## BEGIN

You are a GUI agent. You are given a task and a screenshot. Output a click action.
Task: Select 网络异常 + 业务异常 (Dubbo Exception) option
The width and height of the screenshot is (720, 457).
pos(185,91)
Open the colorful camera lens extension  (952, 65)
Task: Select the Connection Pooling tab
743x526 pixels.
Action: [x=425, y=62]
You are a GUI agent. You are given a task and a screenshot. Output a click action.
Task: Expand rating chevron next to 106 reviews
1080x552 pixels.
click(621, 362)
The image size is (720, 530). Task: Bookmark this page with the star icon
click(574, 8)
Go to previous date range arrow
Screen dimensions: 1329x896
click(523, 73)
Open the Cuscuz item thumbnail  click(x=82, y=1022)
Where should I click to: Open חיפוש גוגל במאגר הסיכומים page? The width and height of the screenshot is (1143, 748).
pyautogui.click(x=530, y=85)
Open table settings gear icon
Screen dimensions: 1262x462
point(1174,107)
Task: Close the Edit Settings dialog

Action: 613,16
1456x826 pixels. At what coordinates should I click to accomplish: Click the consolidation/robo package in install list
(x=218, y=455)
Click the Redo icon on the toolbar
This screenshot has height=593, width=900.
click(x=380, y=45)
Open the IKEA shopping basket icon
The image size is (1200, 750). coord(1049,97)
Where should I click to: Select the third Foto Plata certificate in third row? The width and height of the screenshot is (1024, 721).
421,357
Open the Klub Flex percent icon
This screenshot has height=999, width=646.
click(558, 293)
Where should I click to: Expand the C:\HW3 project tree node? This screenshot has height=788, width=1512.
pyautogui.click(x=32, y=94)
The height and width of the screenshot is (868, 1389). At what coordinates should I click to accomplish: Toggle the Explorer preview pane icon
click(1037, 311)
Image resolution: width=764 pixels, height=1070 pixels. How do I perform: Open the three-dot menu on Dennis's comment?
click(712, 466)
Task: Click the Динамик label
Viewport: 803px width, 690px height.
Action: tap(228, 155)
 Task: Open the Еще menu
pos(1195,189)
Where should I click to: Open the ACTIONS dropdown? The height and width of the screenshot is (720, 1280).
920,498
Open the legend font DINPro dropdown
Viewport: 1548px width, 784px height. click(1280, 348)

## END

## Task to complete
Rescale the material starting with the line containing "The height and width of the screenshot is (868, 1389)." and going on through its end, both ends included. Repeat every line, requests included, but multiply each number in the answers (the click coordinates and the width and height that one answer states) by 0.55 and round to whole numbers, with halves rounded up.

## Exercise result
The height and width of the screenshot is (868, 1389). At what coordinates should I click to accomplish: Toggle the Explorer preview pane icon
click(570, 171)
Image resolution: width=764 pixels, height=1070 pixels. How do I perform: Open the three-dot menu on Dennis's comment?
click(392, 256)
Task: Click the Динамик label
Viewport: 803px width, 690px height.
Action: tap(125, 85)
 Task: Open the Еще menu
pos(657,104)
Where should I click to: Open the ACTIONS dropdown? The height and width of the screenshot is (720, 1280).
506,274
Open the legend font DINPro dropdown
Viewport: 851px width, 431px height. click(704, 191)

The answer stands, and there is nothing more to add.